→ **Testo estratto**:
==================================================
Padre Nino Basile, che di questa umanità dolente è uno dei pochi a conoscere l’odore, ha snocciolato numeri che dovrebbero far tremare i polsi a chi ci governa, se solo avessero il tempo di alzare lo sguardo dai propri comunicati stampa. A Messina, signori miei, gli inattivi hanno superato gli occupati. Siamo a 59mila anime che non lavorano e spesso nemmeno ci provano più, contro 54mila che tirano la carretta. Una società che sta in piedi per miracolo, o forse per inerzia.
Il Garante per l’Infanzia del Comune, nel frattempo, si preoccupa del peso dei libri. Pare che la soluzione ai mali della gioventù peloritana sia il tablet, quel magico specchio nero che dovrebbe “alleggerire” i ragazzi. Ebbene, mentre ci si preoccupa di alleggerire gli zaini, nessuno sembra accorgersi che stiamo alleggerendo questi ragazzi del loro futuro. Il 15% dei giovani tra i 18 e i 24 anni ha mollato la scuola con in tasca a malapena la licenza media. Nella III Circoscrizione, quel girone dantesco che le istituzioni fingono di voler riqualificare da trent’anni, il dato sale a uno su cinque. Non servono tablet, serve scuola. Quella vera, quella che insegna a stare al mondo, non a scorrere un feed.
E qui veniamo all’ipocrisia più grande. Ieri in Prefettura si sono riuniti i vertici per discutere di “devianze giovanili”. Un altro bel termine da salotto. Hanno parlato di dispersione scolastica e di disagio, con quel tono grave di chi scopre l’acqua calda. Ma bastava leggere i dati della Caritas per capire che la devianza non è una malattia misteriosa piovuta dal cielo: è la figlia legittima della miseria e dell’abbandono. Se il 68,5% degli studenti messinesi dichiara di aver giocato d’azzardo almeno una volta – e parliamo di ragazzini, non di vecchi viziosi al bar – significa che lo Stato ha fallito. Punto.
Messina è stata la capitale dell’azzardo online nel 2023 e anche quest’anno si tiene stretta il podio. Ogni messinese ha bruciato in media 3.250 euro nel 2024 per inseguire la fortuna. E sapete qual è il paradosso? Che oltre il 40% dei contribuenti dichiara redditi da fame, tra zero e 15mila euro. Non hanno i soldi per il pane, ma li trovano per le slot o per le scommesse online. È la tassa sulla speranza, l’unica cosa che sembra rimasta a buon mercato in riva allo Stretto.
==================================================
→ **Dati forniti**:
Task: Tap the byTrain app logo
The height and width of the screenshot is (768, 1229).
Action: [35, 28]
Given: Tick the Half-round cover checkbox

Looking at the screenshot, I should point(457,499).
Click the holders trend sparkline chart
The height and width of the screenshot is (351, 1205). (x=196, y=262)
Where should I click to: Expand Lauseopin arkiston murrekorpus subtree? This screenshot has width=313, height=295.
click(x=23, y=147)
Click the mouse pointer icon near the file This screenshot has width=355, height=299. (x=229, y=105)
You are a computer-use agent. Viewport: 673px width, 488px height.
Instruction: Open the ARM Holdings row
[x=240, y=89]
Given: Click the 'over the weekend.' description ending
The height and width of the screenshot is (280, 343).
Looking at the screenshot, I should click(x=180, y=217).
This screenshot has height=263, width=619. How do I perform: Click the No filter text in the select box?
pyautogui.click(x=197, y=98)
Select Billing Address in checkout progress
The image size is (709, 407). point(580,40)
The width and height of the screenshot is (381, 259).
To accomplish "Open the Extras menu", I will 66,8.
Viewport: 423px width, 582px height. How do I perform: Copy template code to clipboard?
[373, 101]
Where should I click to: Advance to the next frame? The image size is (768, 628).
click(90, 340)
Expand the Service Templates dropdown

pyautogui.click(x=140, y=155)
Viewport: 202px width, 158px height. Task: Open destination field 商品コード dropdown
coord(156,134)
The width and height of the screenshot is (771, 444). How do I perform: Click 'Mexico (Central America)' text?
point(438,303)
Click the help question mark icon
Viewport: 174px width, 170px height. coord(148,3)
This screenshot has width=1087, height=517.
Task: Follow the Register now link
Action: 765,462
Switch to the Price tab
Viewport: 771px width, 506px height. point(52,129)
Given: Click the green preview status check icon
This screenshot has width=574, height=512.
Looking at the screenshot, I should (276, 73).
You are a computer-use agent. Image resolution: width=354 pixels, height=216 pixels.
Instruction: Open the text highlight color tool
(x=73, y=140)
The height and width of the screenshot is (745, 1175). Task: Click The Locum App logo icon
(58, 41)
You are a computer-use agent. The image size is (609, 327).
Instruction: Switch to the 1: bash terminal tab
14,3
==================================================
→ **Cosa fare**: Per favore, indica quanto ha bruciato in media ogni messinese nel 2024 per inseguire la fortuna, secondo il testo estratto.

→ **Spazio risposta**: In media 3.250 euro.